Your friend has such wonderful support as she works to wean her baby back to the breast. I take it as a very good sign if her baby is happy when nursing, even if currently only feeding with the nipple shield in place.

However, nipple shields must be used with caution. Actual baby bottle nipples should never be used. They can seriously diminish a mother's milk supply. Depending on the amount of supplement your friend's baby is receiving, this could lead to slow weight gain, failure-to-thrive, or worse.

It is the top priority that your friend's baby be well-fed. A baby who is inadequately nourished not only has his health and well-being compromised, but he will not suck well at the breast. A baby under six weeks of age should be wetting six to eight diapers, and stooling at least twice each day. He should also be growing well -- gaining an average of four to eight ounces each week. If your friend's baby falls short in any of these areas, he needs to be seen by his Health Care Provider immediately. I would highly recommend working with a Lactation Consultant in your area to help bring the baby back to the breast, without compromising his health in any way.

Since your friend's baby is accustomed to nursing with a shield in place, I would recommend using a silicone shield instead of the bottle nipple. Changing over to this type of nipple shield will not cut the milk supply as drastically as the type of shield your friend has been using.

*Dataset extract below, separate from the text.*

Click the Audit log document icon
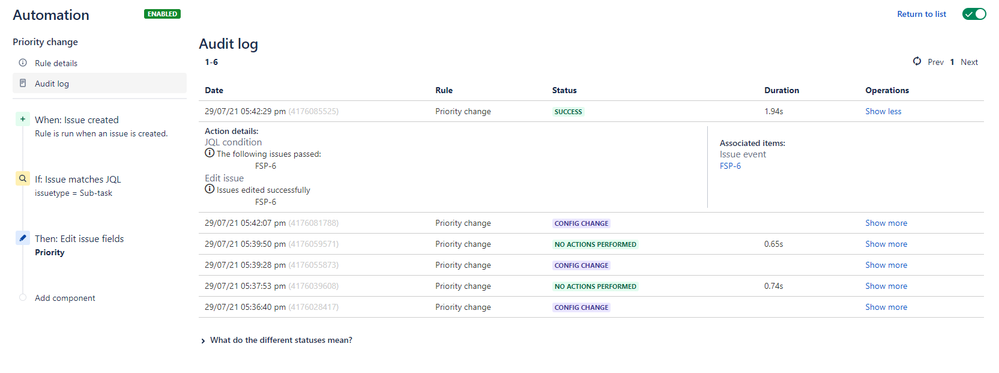[23, 84]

To wean from a nipple shield, many moms find it helpful to wear the shield as nursing begins. About two minutes into the feed, as the baby is relaxed and nursing well, remove the shield and slide the baby back onto the breast. Many babies will accept the breast. If not, finish the feed with the shield in place and try again the next time you nurse. Be patient. Her baby is used to the feel of the more firm nipple in his mouth, and now he must accustom himself to the feel of his mom's nipple. Do no cut away at a silicone shield, as is sometimes recommended. The silicone is sharp when cut, and could injure the baby.

I would never advise use of a nipple shield unless a mother is working along with a Lactation Consultant or Health Care Professional trained in their use, able to work along and follow the mom and baby closely, and able to properly assess the use of this intervention. Best of luck to you and your friend!